Every vendor claims their tool is "free" until you actually try to use it in production. Then you get hit with bills that make you question your career choices.
CloudFormation: "Free" Like a Puppy Is Free
AWS CloudFormation doesn't cost anything upfront, which is nice until you realize it's like getting a free car that only runs on premium gas and breaks down every weekend.
Sure, basic AWS resources are free to provision. But the moment you need anything beyond basic EC2 and S3 - like custom resources or third-party integrations - AWS starts charging $0.0009 per operation. Sounds cheap? Try provisioning a Datadog monitor resource 10,000 times a month. That's $9 just for one type of resource operation. We had 247 Datadog monitors across 3 environments, and every update triggered handler operations. The AWS Free Tier only covers 1,000 handler operations per month, which sounds generous until you realize third-party providers can burn through that in a single deployment.
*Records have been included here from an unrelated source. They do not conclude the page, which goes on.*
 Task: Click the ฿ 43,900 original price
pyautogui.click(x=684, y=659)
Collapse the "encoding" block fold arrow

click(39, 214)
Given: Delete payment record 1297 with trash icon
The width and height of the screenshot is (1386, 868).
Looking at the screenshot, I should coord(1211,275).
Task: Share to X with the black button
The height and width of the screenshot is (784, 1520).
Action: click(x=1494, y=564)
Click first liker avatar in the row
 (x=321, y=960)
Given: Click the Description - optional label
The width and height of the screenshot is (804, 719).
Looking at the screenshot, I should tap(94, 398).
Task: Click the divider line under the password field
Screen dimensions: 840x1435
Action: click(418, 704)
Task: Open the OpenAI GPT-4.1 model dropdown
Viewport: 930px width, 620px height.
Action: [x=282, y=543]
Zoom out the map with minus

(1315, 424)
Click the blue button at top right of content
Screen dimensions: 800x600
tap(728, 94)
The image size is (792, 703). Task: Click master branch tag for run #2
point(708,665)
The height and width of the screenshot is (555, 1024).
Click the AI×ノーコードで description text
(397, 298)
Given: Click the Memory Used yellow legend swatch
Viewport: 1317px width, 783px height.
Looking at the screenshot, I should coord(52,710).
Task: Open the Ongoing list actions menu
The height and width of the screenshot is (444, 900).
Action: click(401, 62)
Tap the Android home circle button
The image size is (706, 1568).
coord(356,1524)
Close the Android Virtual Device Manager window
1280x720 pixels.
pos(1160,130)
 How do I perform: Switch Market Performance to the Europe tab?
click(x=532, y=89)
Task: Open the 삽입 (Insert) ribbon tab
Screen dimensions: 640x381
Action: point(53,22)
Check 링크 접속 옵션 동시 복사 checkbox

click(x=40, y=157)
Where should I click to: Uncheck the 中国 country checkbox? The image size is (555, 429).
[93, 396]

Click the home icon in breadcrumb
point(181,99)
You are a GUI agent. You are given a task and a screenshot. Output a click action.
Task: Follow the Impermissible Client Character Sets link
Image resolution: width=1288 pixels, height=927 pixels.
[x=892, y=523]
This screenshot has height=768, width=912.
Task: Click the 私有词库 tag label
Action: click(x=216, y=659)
I learned this the hard way in November 2023 when we migrated our monitoring setup from Terraform to CloudFormation. What we thought would be a free migration ended up costing $347/month just in CloudFormation handler operations. The Datadog provider alone was generating 12,000+ operations per month because it was polling for state changes every 30 seconds. The bill breakdown looked like we were paying AWS for the privilege of using other people's tools. Check out this CloudFormation cost optimization guide if you want to understand just how deep this rabbit hole goes. There's also extensive documentation on custom resources that fails to mention the cost implications.
Terraform: "Free" Until You Need to Sleep
Terraform itself costs nothing. Running Terraform without losing your sanity? That's where they get you.
You start with local state files. Then someone else touches your code and overwrites your state. So you set up S3 backend. Then you need state locking with DynamoDB. Then someone accidentally corrupts the state file and you get this fucking error. The AWS best practices guide covers this setup, but doesn't mention the operational nightmare that follows. Here's a detailed analysis of why state locking still doesn't solve all your problems:
Error: Error acquiring the state lock
Error message: ConditionalCheckFailedException: The conditional request failed
And you spend 6 hours rebuilding infrastructure from memory because your backup state file is also corrupted (this was Friday night, 9 PM, while my kid was screaming in the background).
Within 3 months, you're running a dedicated engineer just on Terraform operations. That's $120k/year before you even get to the infrastructure costs. Add monitoring, security scanning, and CI/CD integration, and you're easily at $200k annually just to make the "free" tool work. This state management guide breaks down the six most common issues you'll face. There's also this comprehensive troubleshooting guide that documents solutions to problems you didn't even know existed yet.
We tried running pure Terraform from v0.12 through v1.3 for 2 years. I calculated we spent more on engineering time debugging state file issues than we would have on HCP Terraform. The breaking point was when our lead DevOps engineer quit after spending a weekend in February 2023 recovering from a corrupted state file that took down staging. The state got corrupted during a partial apply when terraform v1.2.8 crashed mid-execution. This horror story from AWS shows what happens when state corruption goes undetected. There's also this recovery guide that walks through fixing corrupted state files - bookmark it now because you'll need it later.
Pulumi: Death by a Thousand Credits
Pulumi's credit system is designed to confuse you into spending money. They count every individual resource, including shit you didn't even know existed.
We thought we had 200 resources in our Kubernetes cluster. Pulumi's console showed 847 billable resources - I remember the exact number because I stared at that fucking dashboard for 3 hours trying to figure out where all the resources came from. Turns out every security group rule counts separately. Every IAM policy attachment is a separate resource. Every individual subnet route is a resource.
Our "simple" EKS cluster with 5 t3.medium nodes suddenly cost $423/month just in Pulumi credits. The actual compute was only $180/month. The worst part? You don't find out until after deployment. Their cost estimator is useless because nobody knows their actual resource count until Pulumi counts it for you. This detailed pricing analysis breaks down exactly how their credit system works and why it's designed to be confusing. There's also this pricing overview that explains the difference between declared resources and billable resources.
I spent a weekend in March 2024 trying to optimize our resource usage, combining security groups and IAM roles. Cut it down from 847 to 392 resources and felt proud. Then we added one more microservice (just a simple Express.js API) and were back up to 623 resources. Pulumi counted every single environment variable injection as a separate resource.
Want to see how fucked you really are? Run this:
pulumi stack --show-urns | grep -E \"(aws:|kubernetes:)\" | wc -l
That's your actual billable resource count. Spoiler: it's way higher than you think.
Spacelift: At Least They're Honest About Screwing You
Spacelift charges $399/month minimum. Sounds expensive until you realize it doesn't scale with your infrastructure size. You pay the same whether you manage 100 resources or 10,000.
The pricing is actually predictable, which is refreshing after dealing with Pulumi's credit roulette. You know exactly what you're paying each month. No surprises, no weird resource counting, just straightforward "pay this much, get this much concurrency."
We switched to Spacelift after the Pulumi bill hit $800/month for the same infrastructure. Yeah, $399 seemed expensive at first, but at least I could budget for it without having nightmares about resource drift adding $200 to next month's bill.